FIND Search in Italy: un’analisi dei comportamenti di ricerca e di acquisto degli italiani online

Da facilitatori degli acquisti a elemento di complicazione: i motori di ricerca continuano a essere un alleato nello shopping degli italiani, ma allungano i tempi e complicano le decisioni e gli acquisti

Marco Lo Guercio
Marco Loguercio, fondatore di FIND

“Search in Italy” è l’osservatorio creato da Marco Loguercio nel 2004 diventato, negli anni, un punto di riferimento per quanto riguarda le analisi sulle esigenze informative e sui comportamenti di ricerca che precedono un acquisto, sia questo un prodotto o un servizio, avvenga l’acquisto online oppure sul territorio.

Naturale, quindi, ci fosse curiosità sui dati del 2021 per capire l’impatto di 20 mesi di pandemia sui comportamenti di ricerca e di acquisto degli italiani che, anche nei periodi più duri di lockdown, hanno continuato a fare riferimento al Web per capire come muoversi.
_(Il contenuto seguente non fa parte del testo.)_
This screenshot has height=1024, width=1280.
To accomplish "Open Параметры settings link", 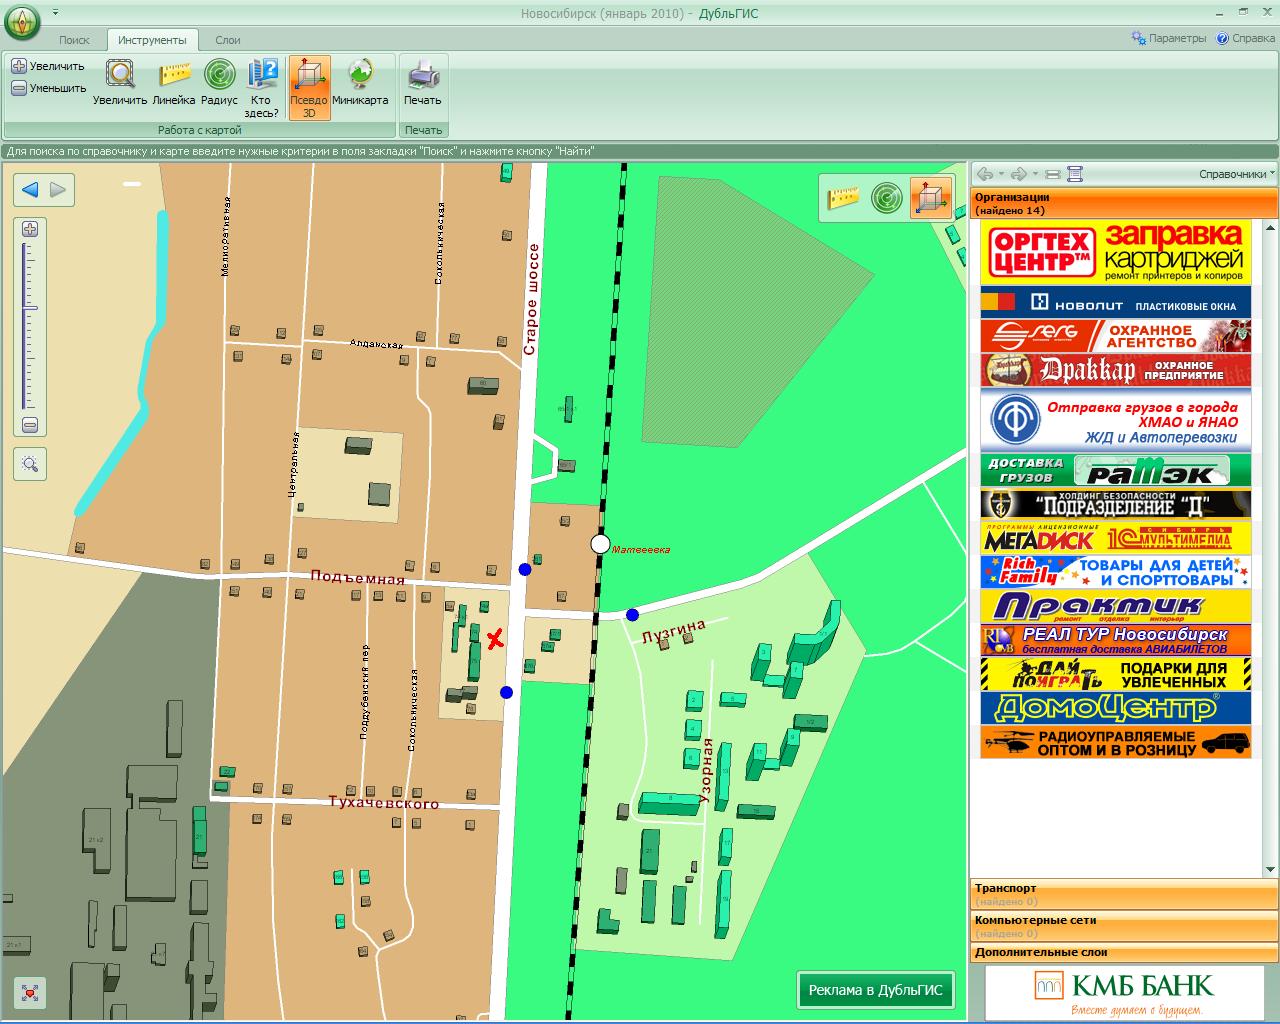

La notizia chiave è in realtà la conferma di un trend che era emerso già prima dello scoppio dell’epidemia da Covid-19: il percorso che porta all’acquisto è andato complicandosi e allungandosi in questi ultimi anniE responsabili di questo sono i motori di ricerca, Google in primis, e, più in generale, tutte le cosiddette “search properties”, quei siti che consentono alle persone di effettuare una ricerca, un approfondimento. L’esempio più celebre quando si tratta di cercare un prodotto? Amazon.

In fase di pandemia non è aumentato l’uso dei motori, visto che sono anni ormai che fanno parte del quotidiano vivere di quanti hanno accesso al web.

E’ invece aumentato il numero di persone che hanno iniziato a connettersi a Internet con maggiore frequenza, buona parte quotidianamente. E sono proprio queste persone che hanno riscontrato più frequentemente il rovescio della medaglia delle ricerche online: l’eccesso di informazioni, con la difficoltà di distinguere quelle attuali da quelle datate, quelle utili da quelle superficiali; quelle reali da quelle fasulle. Tanto da entrare molto spesso in un infinito “loop” di continue ricerche e approfondimenti per saperne di più o, detto più chiaramente, per capirci qualcosa.

Una situazione che ha portato, spesso, ad abbandonare l’acquisto che si aveva in mente: è capitato almeno una volta, negli ultimi 12 mesi, al 70% degli italiani online.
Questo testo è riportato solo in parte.